Depuis des années, les rapports du Groupe d'Experts de l'ONU dénoncent le trafic illégal de ressources du Congo vers des pays voisins, notamment le Rwanda et l'Ouganda.
A titre d'exemple, dans son rapport de mi-parcours daté de Décembre 2020, le groupe d'experts de l'ONU a indiqué que des réseaux criminels ont été impliqués dans le trafic de l'étain, du coltan et tungstène provenant de sites miniers sous occupation de groupes armés.
Le coltan a été le plus confisqué des trois minéraux à la frontière entre la République démocratique du Congo et le Rwanda entre janvier et septembre 2020, selon le groupe d'experts de l'ONU.
En juin 2021, les gouvernements congolais et rwandais ont signé un accord de complémentarité de la chaine d'exploitation de l'or.
Cela veut dire que l'or exploité dans l'Est de la RDC pourra être raffinée au Rwanda suivant un circuit officiel. Il s'agit pour les deux pays de couper aux groupes armés l'une de leurs sources de financement.
Avant cela, en mi-2010, le congrès américain avait passé le Dodd-Frank Wall Street Reform and Consumer Protection Act exigeant entre autres aux grandes entreprises de technologie basées aux USA de déclarer l'origine de leurs minerais.
L'idée était de mettre en place un système de traçabilité pour s'assurer que ces entreprises n'achètent pas de minerais qui financent l'activisme des groupes armés, aussi appelées les minerais de sang.

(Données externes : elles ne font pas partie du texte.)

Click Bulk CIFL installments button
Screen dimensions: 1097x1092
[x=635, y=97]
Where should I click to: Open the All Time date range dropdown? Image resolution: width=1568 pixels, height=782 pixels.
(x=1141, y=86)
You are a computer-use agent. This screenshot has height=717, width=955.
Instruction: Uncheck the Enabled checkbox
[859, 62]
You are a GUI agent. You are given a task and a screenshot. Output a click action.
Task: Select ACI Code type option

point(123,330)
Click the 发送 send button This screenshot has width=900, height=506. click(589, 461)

Dans son tout dernier rapport publié en avril 2022, l'ONG Global Witness rapporte que certains minerais en provenance des mines non certifiées ont été introduits dans la chaine d'approvisionnement pour être vendues aux grandes entreprises de technologie.

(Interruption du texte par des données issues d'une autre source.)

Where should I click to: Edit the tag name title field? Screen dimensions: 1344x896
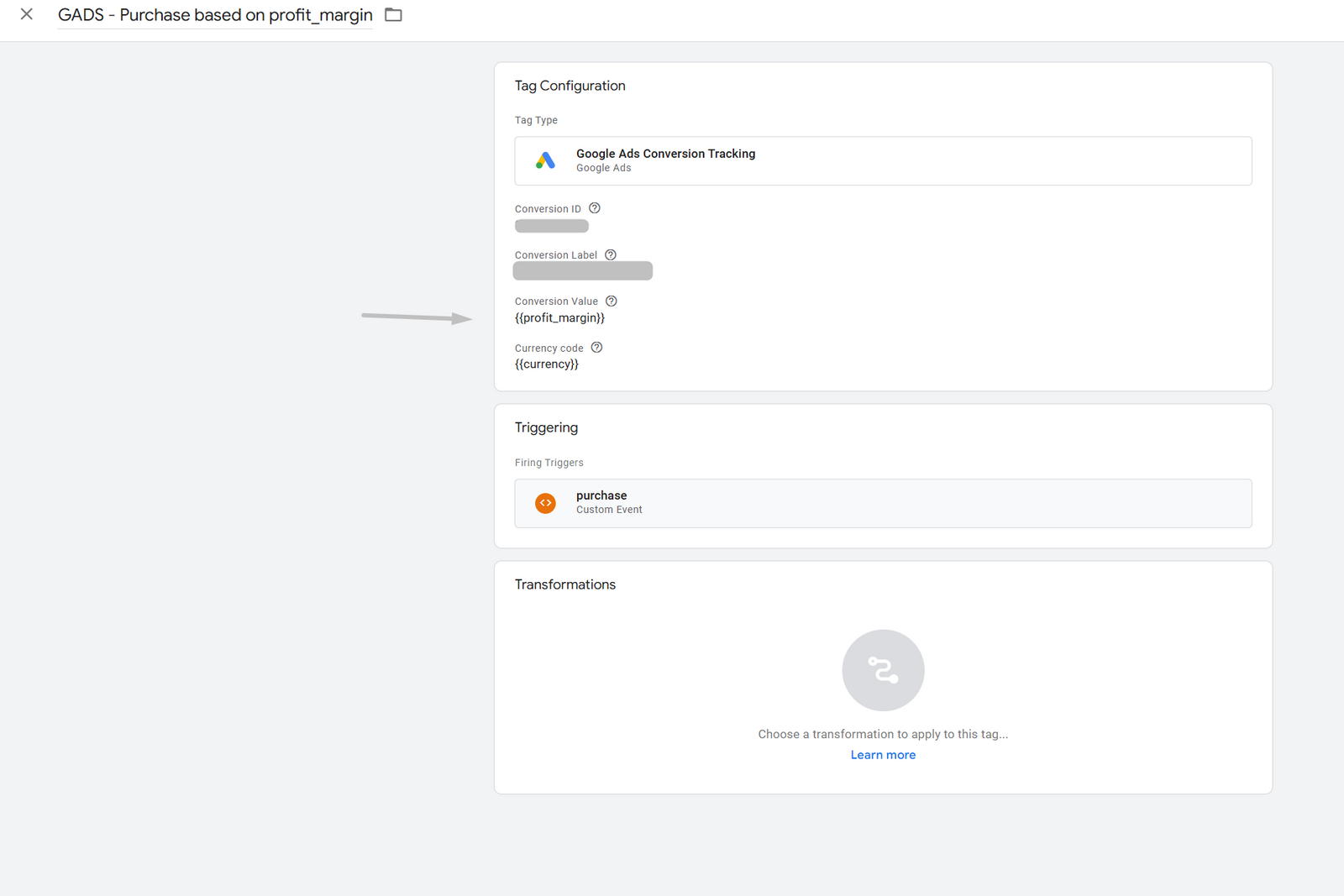click(x=215, y=15)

Des citoyens congolais et des chercheurs soupçonnent le Rwanda d'encourager l'instabilité dans cette zone géographique pour affaiblir la capacité du gouvernement congolais à y contrôler le trafic des ressources naturelles (minerais, faune et flore).
Le Rwanda a toujours rejeté ces accusations et réaffirmé son engagement aux mécanismes régionaux de lutte contre l'exploitation illégale des ressources naturelles.